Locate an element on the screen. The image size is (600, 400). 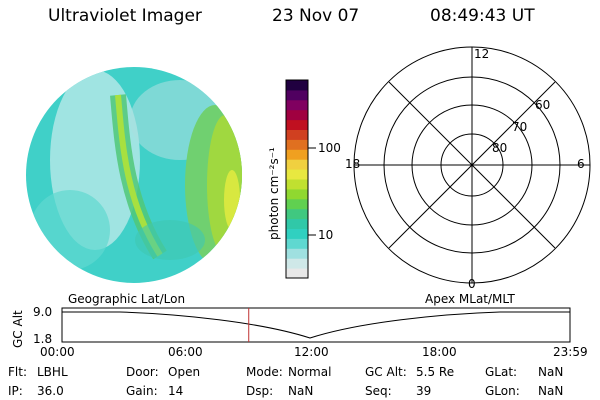
colorbar-label-10: 10 is located at coordinates (326, 235).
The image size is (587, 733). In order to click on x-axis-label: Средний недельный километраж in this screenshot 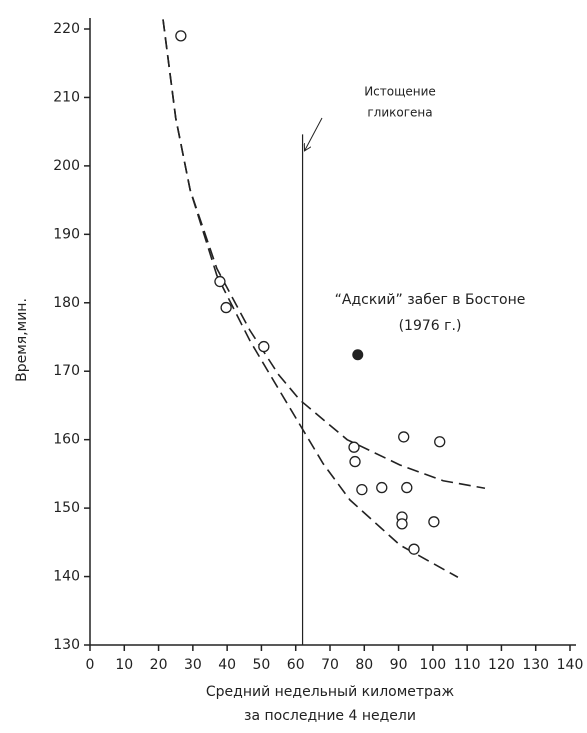, I will do `click(330, 692)`.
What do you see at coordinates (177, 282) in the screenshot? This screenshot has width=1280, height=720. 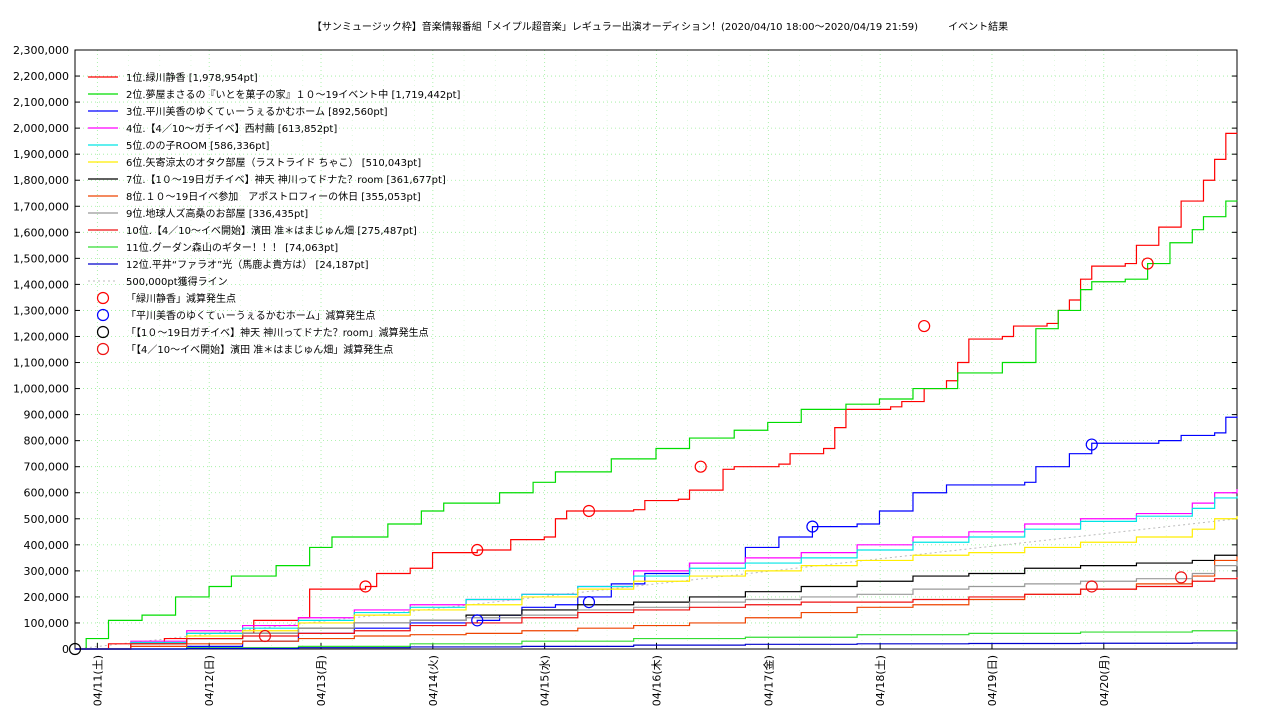 I see `legend-label: 500,000pt獲得ライン` at bounding box center [177, 282].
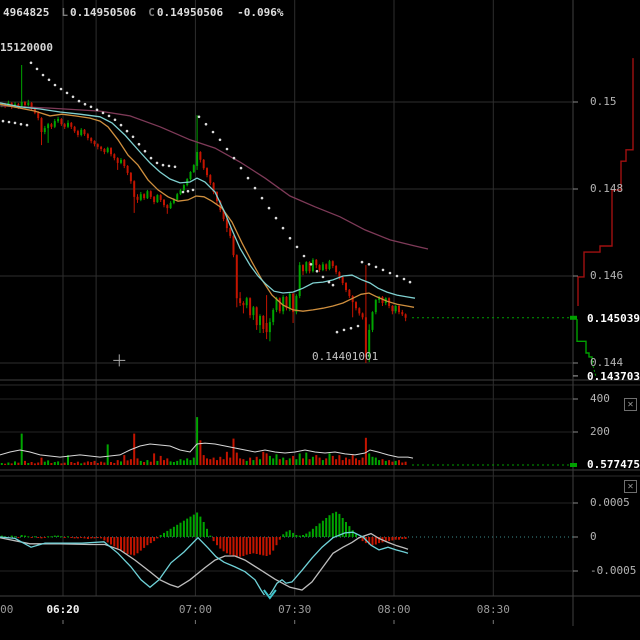 The image size is (640, 640). What do you see at coordinates (63, 610) in the screenshot?
I see `time-tick-label: 06:20` at bounding box center [63, 610].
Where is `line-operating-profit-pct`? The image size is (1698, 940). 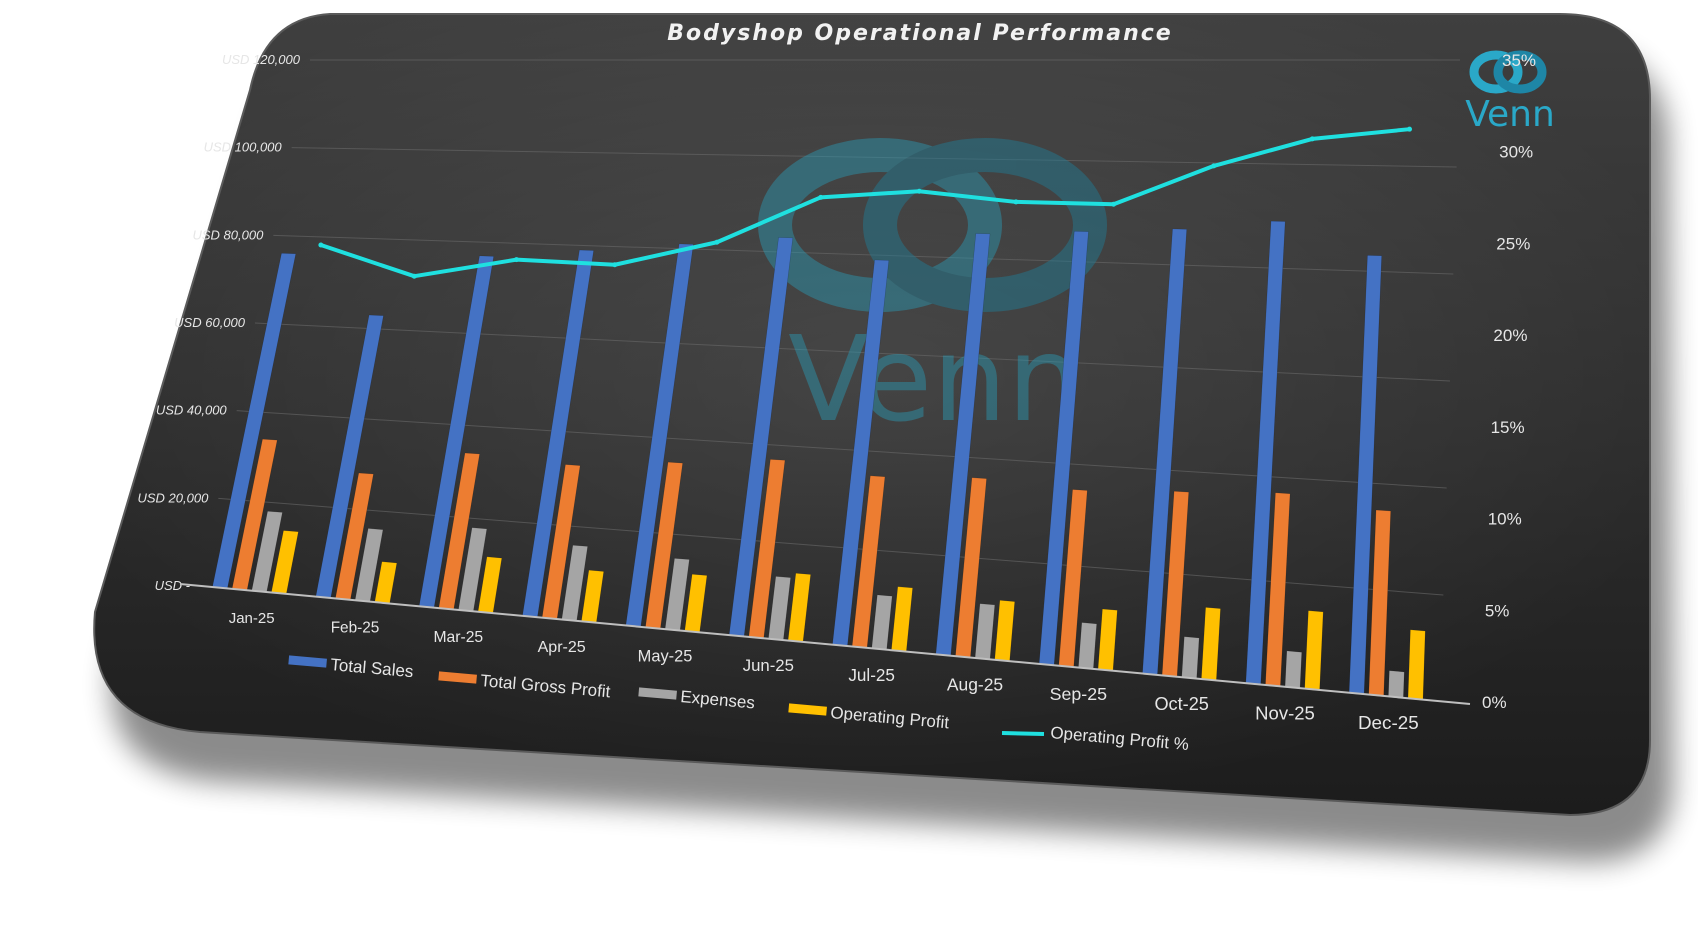 line-operating-profit-pct is located at coordinates (865, 203).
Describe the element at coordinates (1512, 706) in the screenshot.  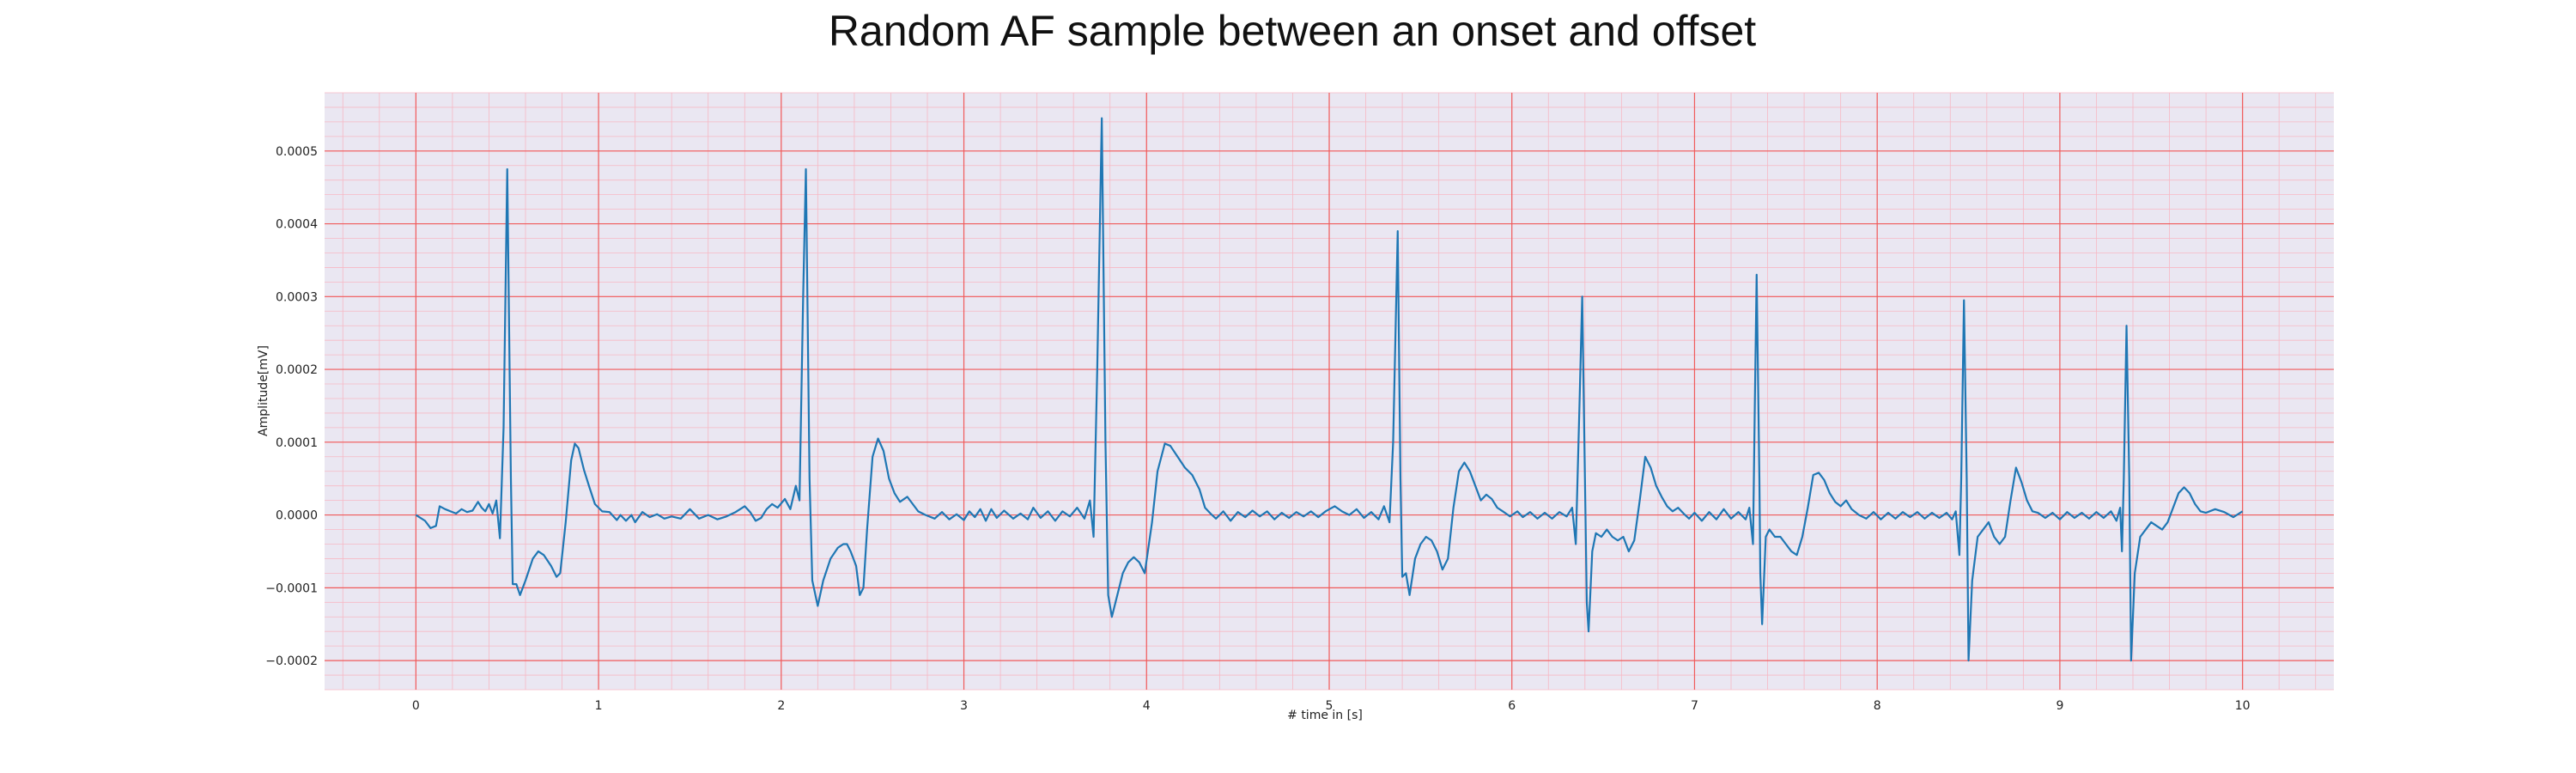
I see `x-tick-label: 6` at that location.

- [OBJECTIF DE L'EXERCICE]:
Recopiez sans rien modifier les lignes qui vont de celle contenant « Describe the element » jusqu'à la fin des entrées, bornes comprises. Laissez les images de côté dans votre réponse.

- [RÉSULTAT DE LA TÂCHE]:
Describe the element at coordinates (1512, 706) in the screenshot.  
I see `x-tick-label: 6` at that location.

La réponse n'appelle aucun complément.